Derive the relation between the equilibrium constant $K$,reaction quotient $Q_{c}$,and Gibbs energy change $\Delta G$.

(N/A) The thermodynamic relationship between Gibbs energy change and the reaction quotient is given by the equation:
$\Delta G = \Delta G^{\circ} + RT \ln Q \quad (Eq. I)$
Where:
$\Delta G^{\circ} = \text{Standard Gibbs energy change}$
$\Delta G = \text{Gibbs energy change at any state}$
$R = \text{Gas constant} = 8.314 \ J \ mol^{-1} \ K^{-1}$
$T = \text{Temperature in Kelvin}$
$Q = \text{Reaction quotient}$
At equilibrium,the system reaches a state where $\Delta G = 0$ and $Q = K_{c}$. Substituting these values into $(Eq. I)$:
$0 = \Delta G^{\circ} + RT \ln K$
$\Delta G^{\circ} = -RT \ln K$
$\ln K = -\frac{\Delta G^{\circ}}{RT} \quad (Eq. II)$
Taking the antilog of both sides,we get:
$K = e^{-\Delta G^{\circ} / RT} \quad (Eq.
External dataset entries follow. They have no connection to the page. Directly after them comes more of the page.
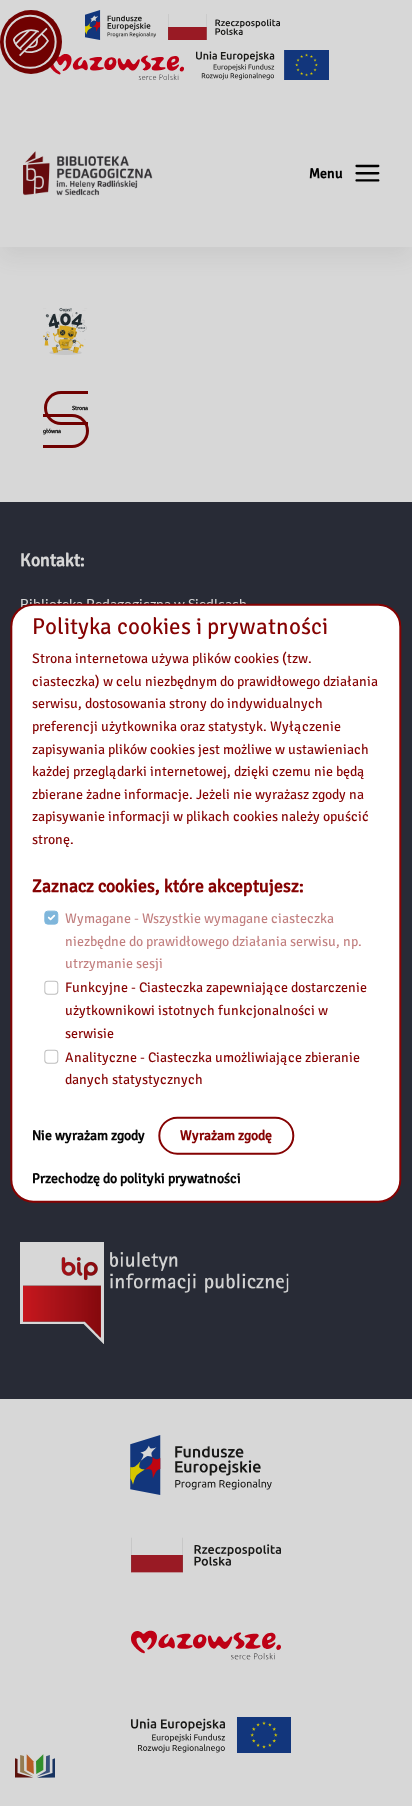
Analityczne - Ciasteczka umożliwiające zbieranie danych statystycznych (212, 1069)
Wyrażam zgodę (226, 1135)
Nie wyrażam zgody (90, 1135)
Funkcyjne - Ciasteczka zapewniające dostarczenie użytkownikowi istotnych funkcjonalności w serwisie (216, 1010)
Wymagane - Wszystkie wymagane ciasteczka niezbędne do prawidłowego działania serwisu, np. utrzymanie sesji (213, 941)
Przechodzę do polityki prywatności (136, 1178)
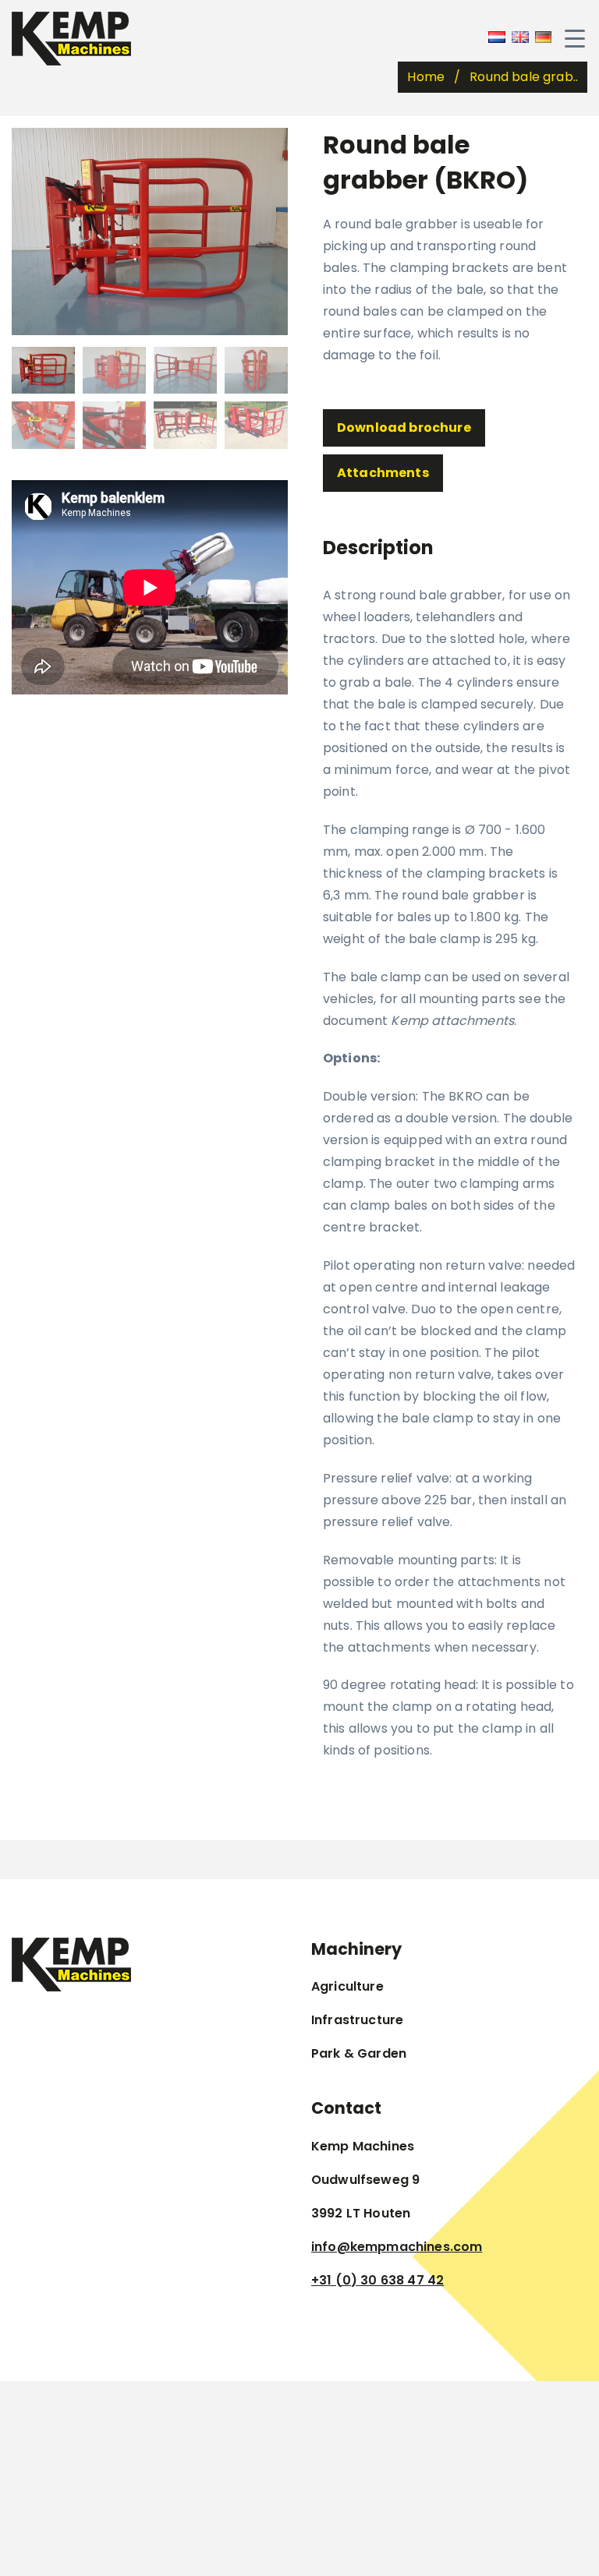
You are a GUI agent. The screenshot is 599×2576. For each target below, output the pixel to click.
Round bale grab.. (524, 77)
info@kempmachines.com (396, 2247)
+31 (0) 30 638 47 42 (377, 2280)
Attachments (383, 473)
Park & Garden (358, 2053)
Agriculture (347, 1986)
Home (426, 77)
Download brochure (404, 427)
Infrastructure (357, 2020)
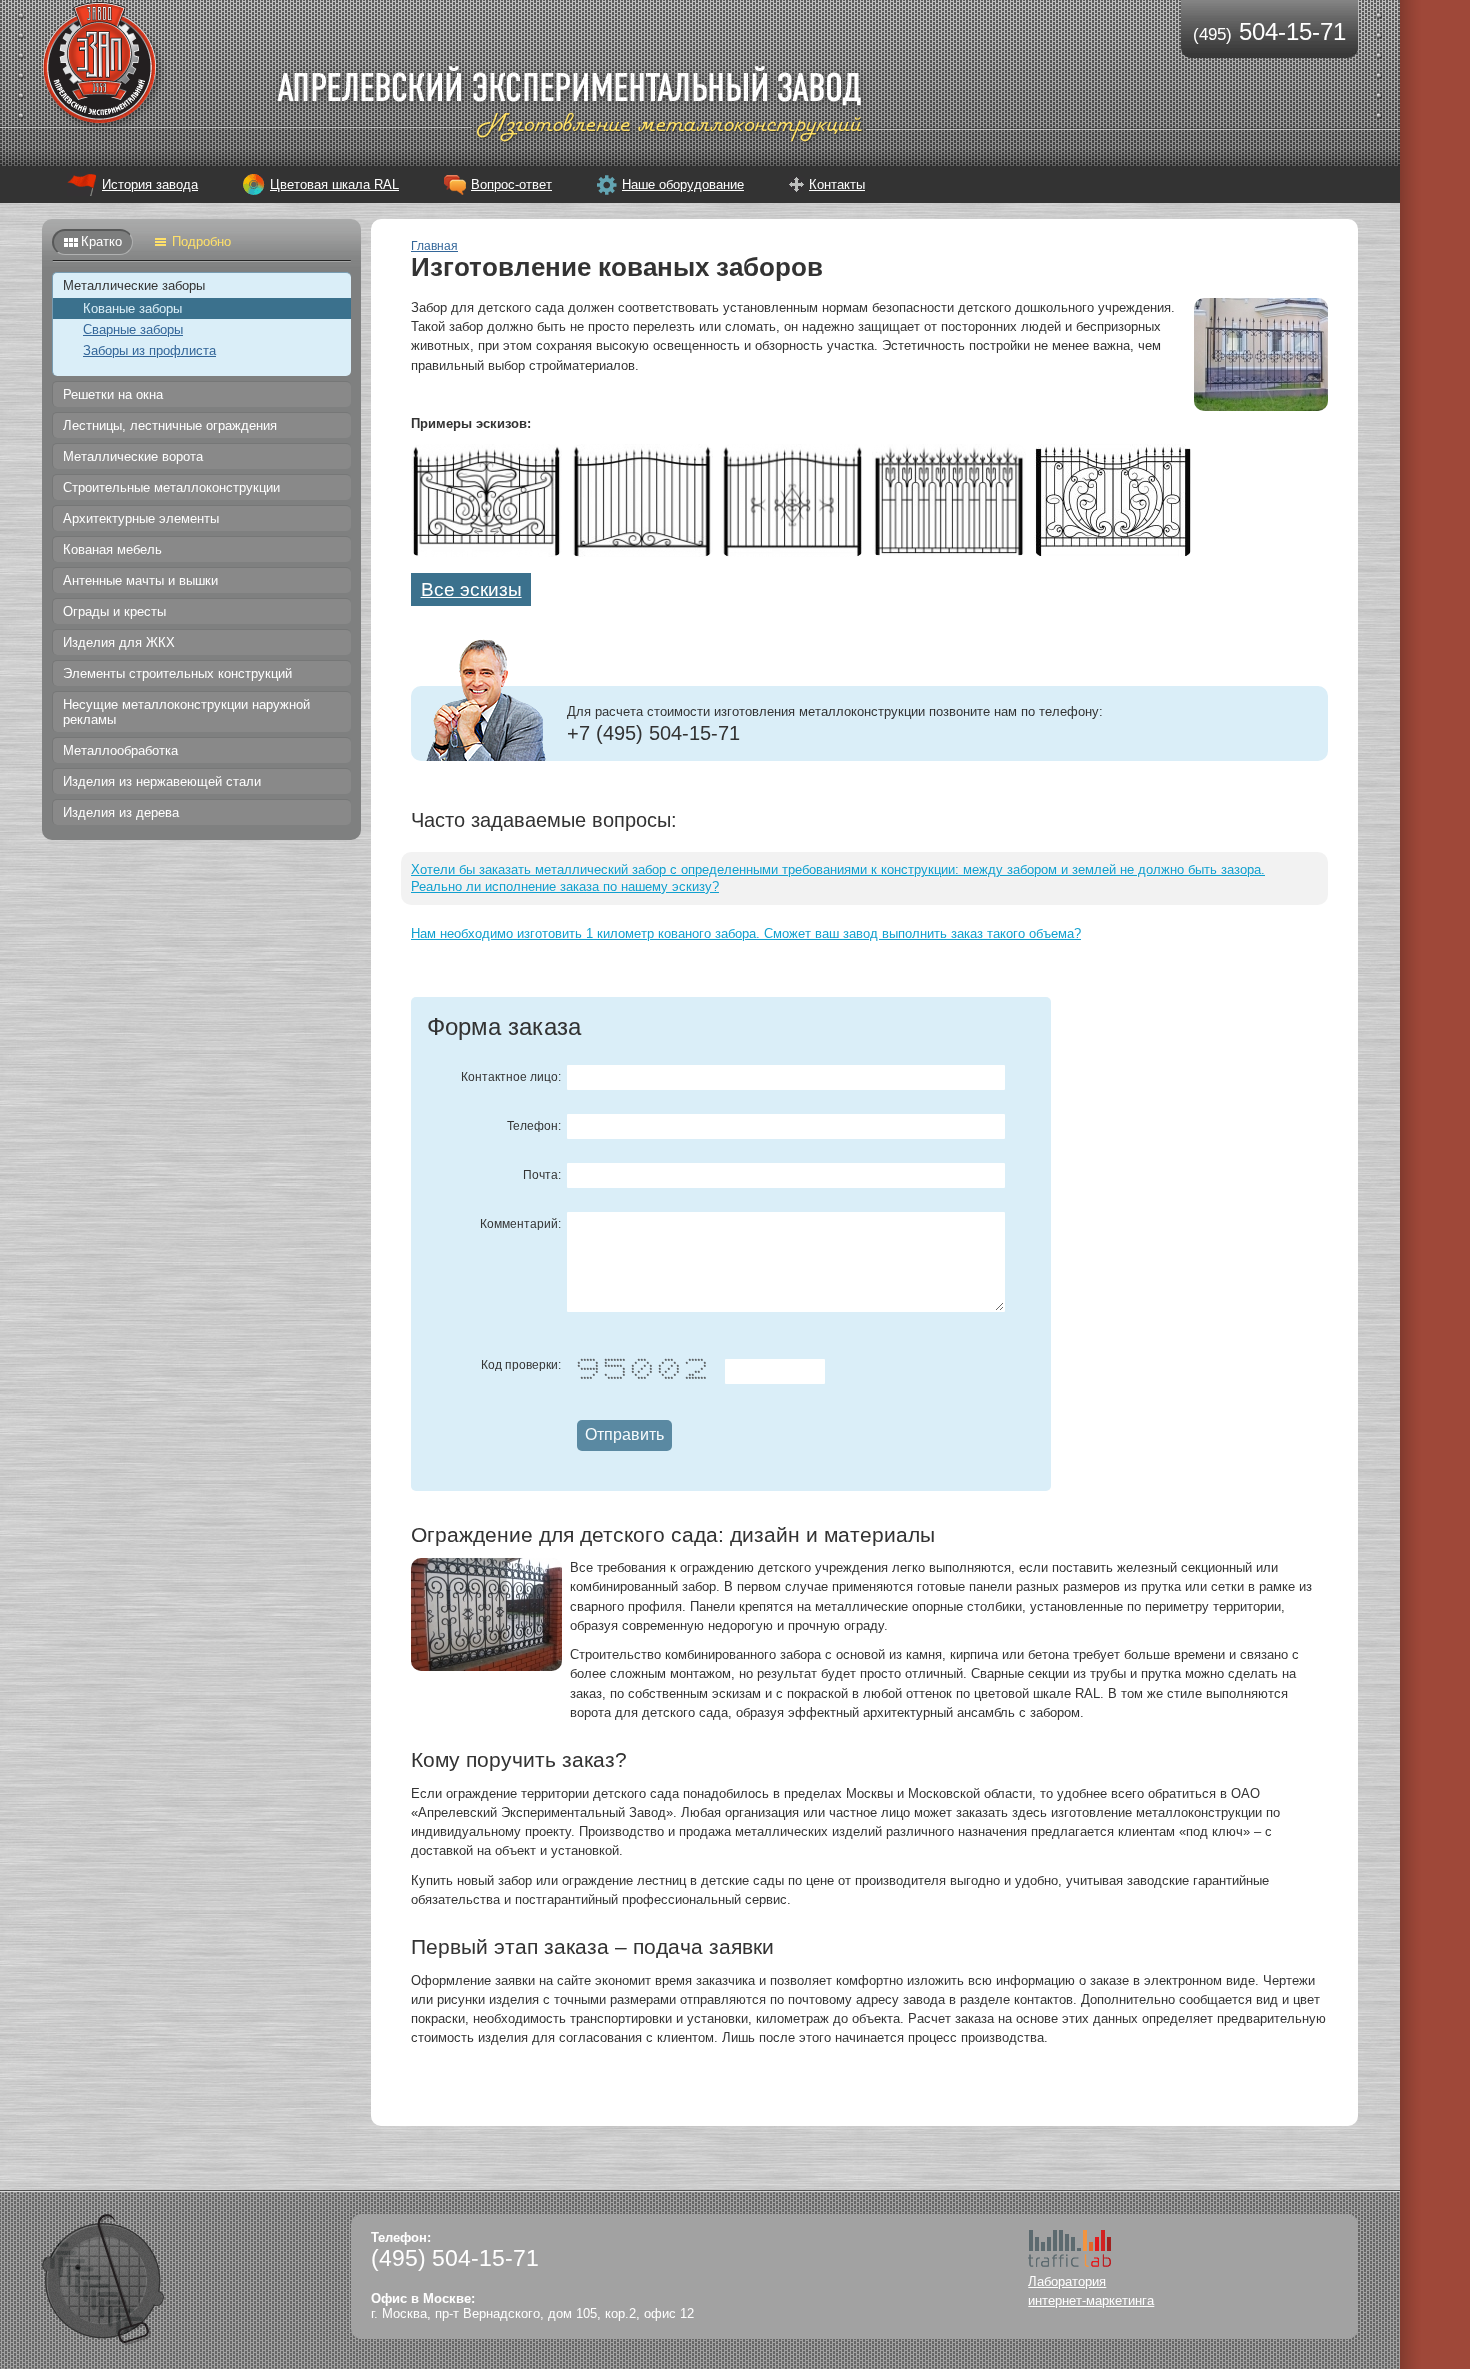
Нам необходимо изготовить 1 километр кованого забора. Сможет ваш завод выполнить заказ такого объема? (746, 933)
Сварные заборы (133, 329)
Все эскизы (471, 589)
III)$
Significance of $\Delta G^{\circ}$:
If $\Delta G^{\circ} < 0$,then $-\Delta G^{\circ} / RT$ is positive,so $K > 1$,indicating a spontaneous reaction where products predominate.
If $\Delta G^{\circ} > 0$,then $-\Delta G^{\circ} / RT$ is negative,so $K < 1$,indicating a non-spontaneous reaction where reactants predominate.